TASK INPUTS:
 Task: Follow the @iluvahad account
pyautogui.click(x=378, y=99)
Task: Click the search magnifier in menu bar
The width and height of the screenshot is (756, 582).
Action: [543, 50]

ASSIGNED TASK:
Each line above must be retyped exactly in the response.

TASK OUTPUT:
 Task: Follow the @iluvahad account
pyautogui.click(x=378, y=99)
Task: Click the search magnifier in menu bar
The width and height of the screenshot is (756, 582).
Action: [543, 50]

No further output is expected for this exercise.